Düstere Endzeitstimmung

Sonntag, 11. Mai 2014 | Text: Stephan Martin Meyer | Bild: Meyer Originals

Geschätzte Lesezeit: 2 Minuten

Laut wird es auf der Bühne des Theaters der Keller, wenn das neue Stück „Luft aus Stein“ zur Aufführung kommt. Laut und düster. Über Generationen weitergegebene Wunden und Verletzungen ziehen sich durch den Abend und lassen wenig Raum für optimistische Blicke in die Zukunft. Vielmehr versinkt das Leben in Inzest und permanenter Gewalt.

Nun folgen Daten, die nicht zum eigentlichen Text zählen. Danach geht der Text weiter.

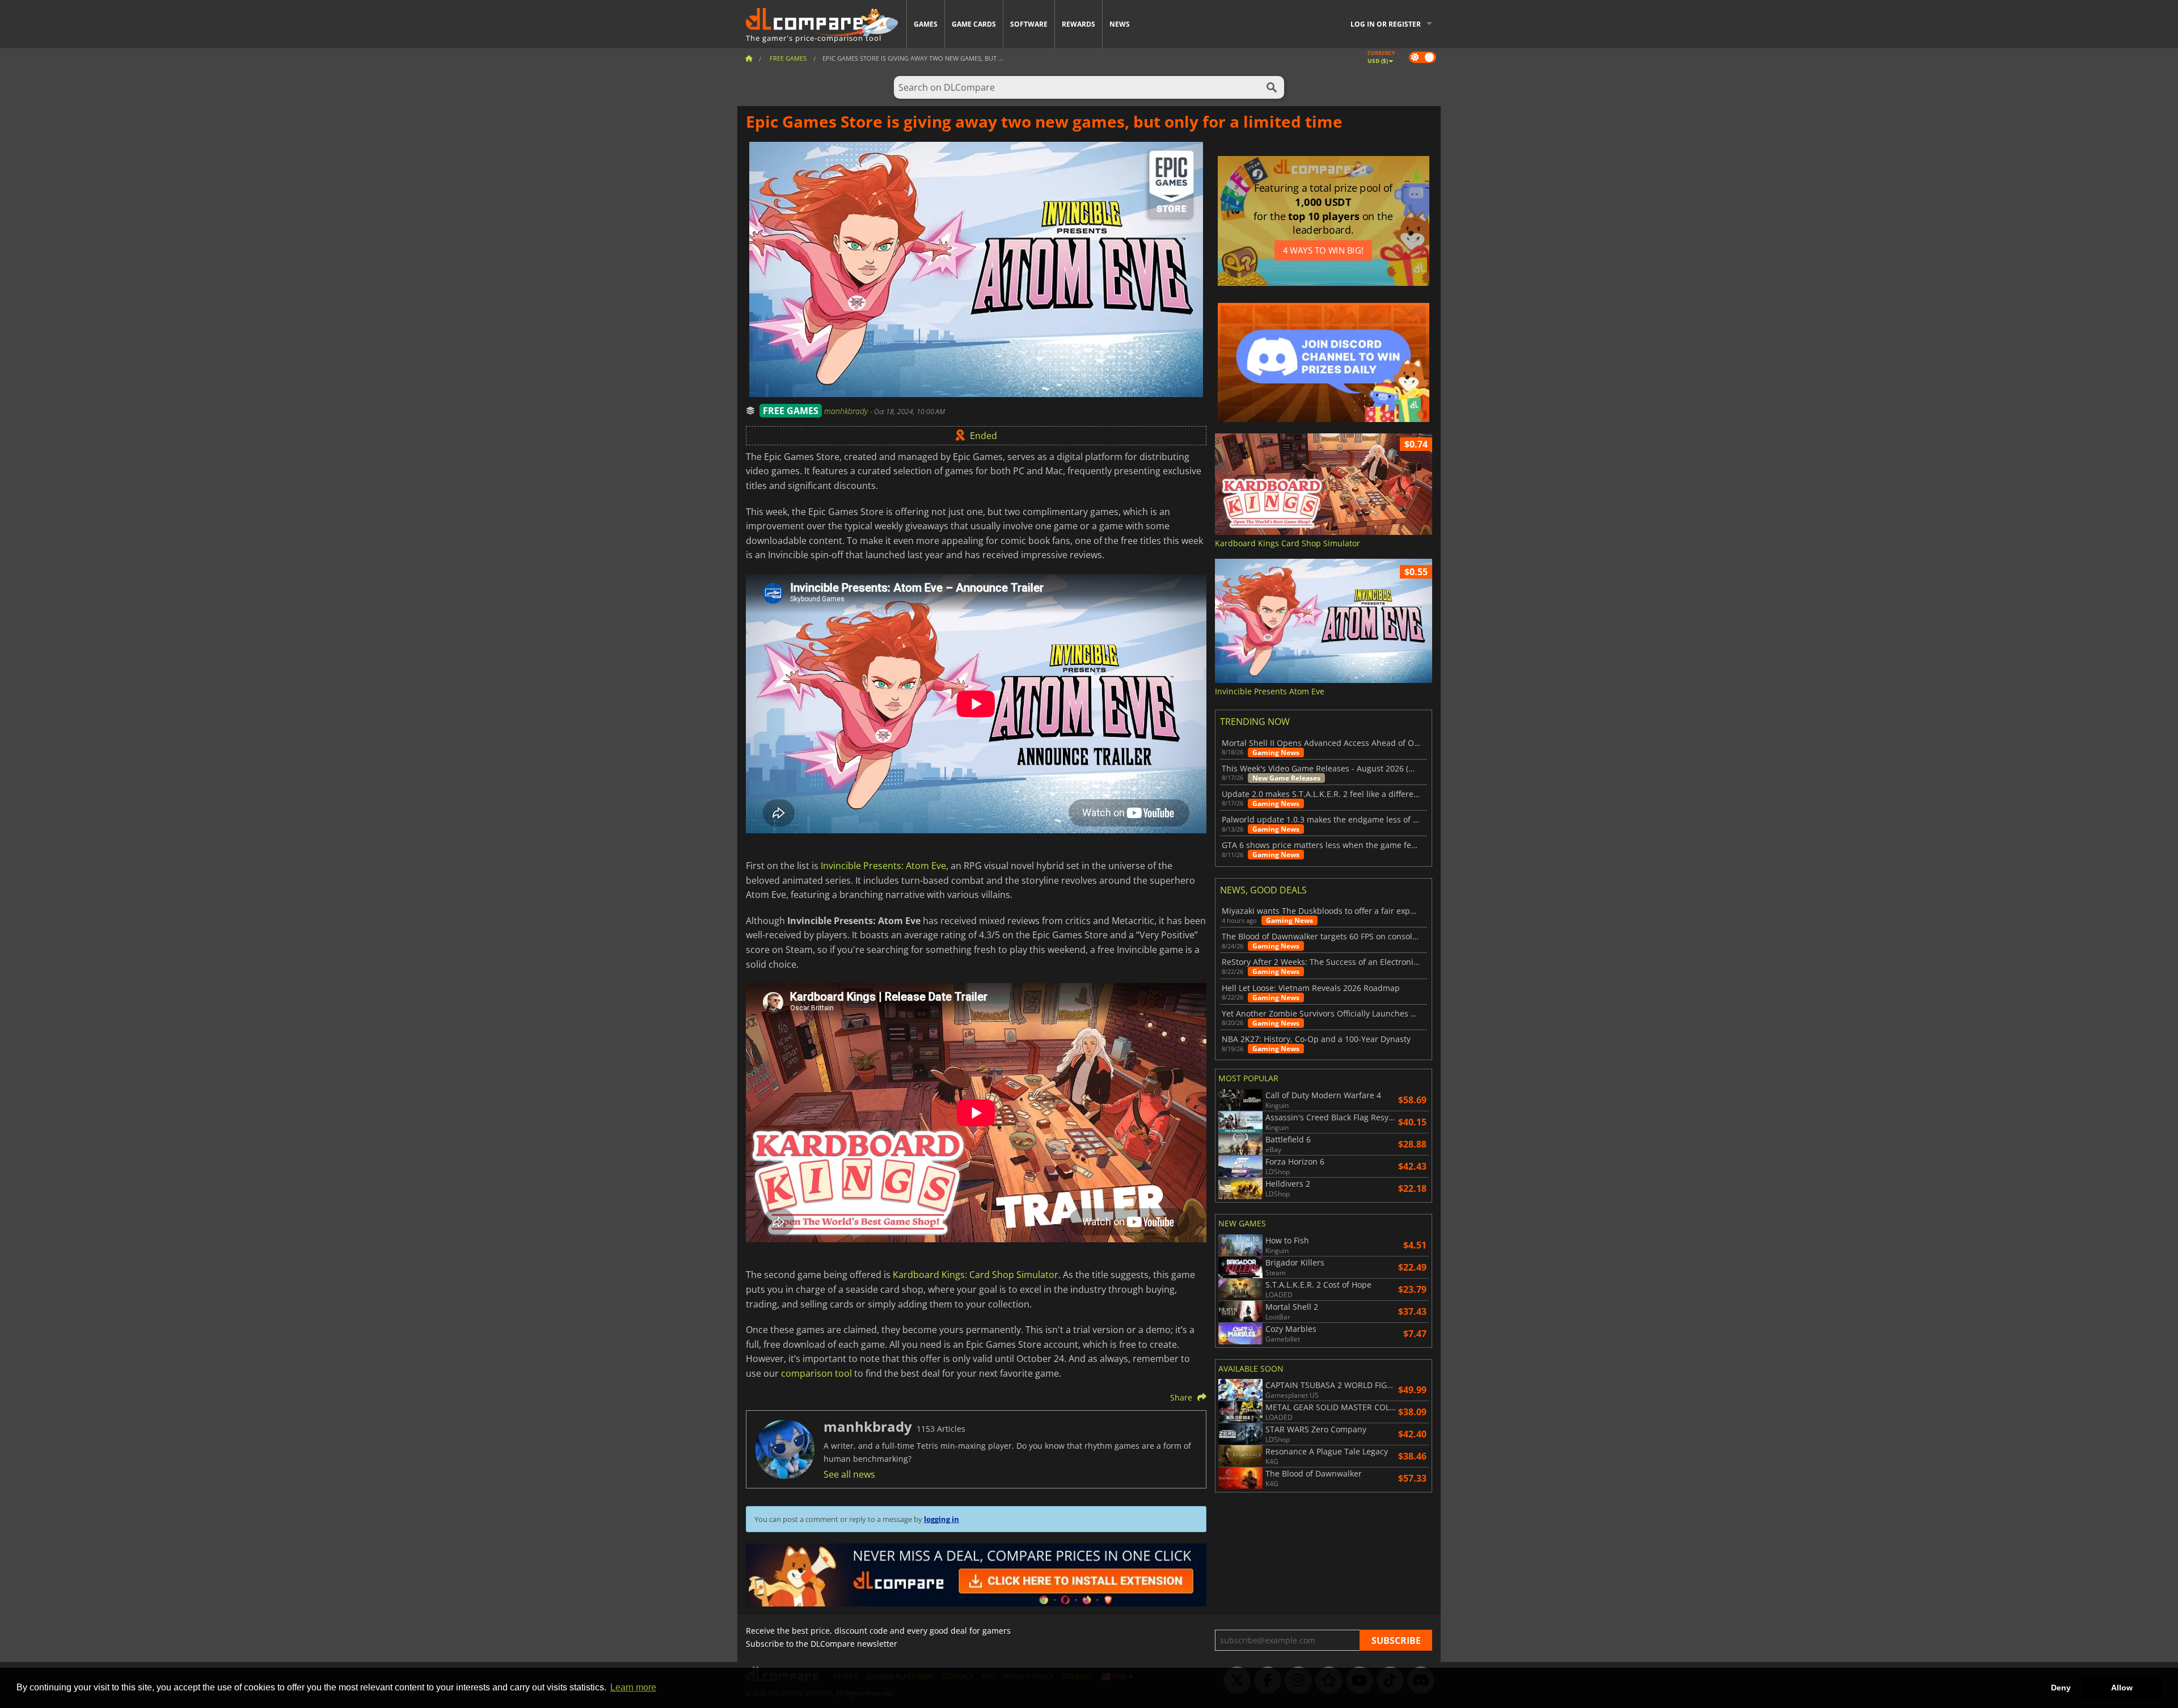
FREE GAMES (790, 410)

Heinz Simon Keller inszeniert das letzte Stück dieser Spielzeit mit großem Getöse. Während beim Einlass noch Vögel vom Band zwitschern, ist in den folgenden 80 Minuten nichts mehr von einer Idylle zu spüren. Anne Habermehls Stück feierte im letzten Jahr in Wien seine Uraufführung und wird nun zum ersten Mal in Deutschland gespielt. Wer sich auf diesen Abend einlässt, sollte nicht mit einer Komödie rechnen.

In großen Sprüngen eilen die Schauspieler durch die Zeit. Der Krieg und die Front auf der einen Seite, die Gegenwart und der Niedergang aller Normen auf der anderen Seite. Eine Familie zerbricht während des Zweiten Weltkrieges an der Zerstörung ihres Lebens durch Bomben und Gewalt. Die Folgen sind bis in die Gegenwart spürbar. Es gibt kein Entrinnen, die Perspektiven sind düster und beklemmend.

Die vier Schauspielerinnen wechseln die Rollen so oft wie die Zeiten, in denen sich die Figuren bewegen. In der wage zu erahnenden Rahmenhandlung agiert ein Geschwisterpaar, das sich ganz auf seine inzestuöse Beziehung konzentriert. In einem Anfall von suizidalem Wahn steuert Anton sein Auto, seine Schwester Paula und sich selbst frontal gegen eine Tunnelwand. Er wird nur leicht verletzt, doch Paula trägt schwere Folgen mit sich. Vor allem psychischer Natur.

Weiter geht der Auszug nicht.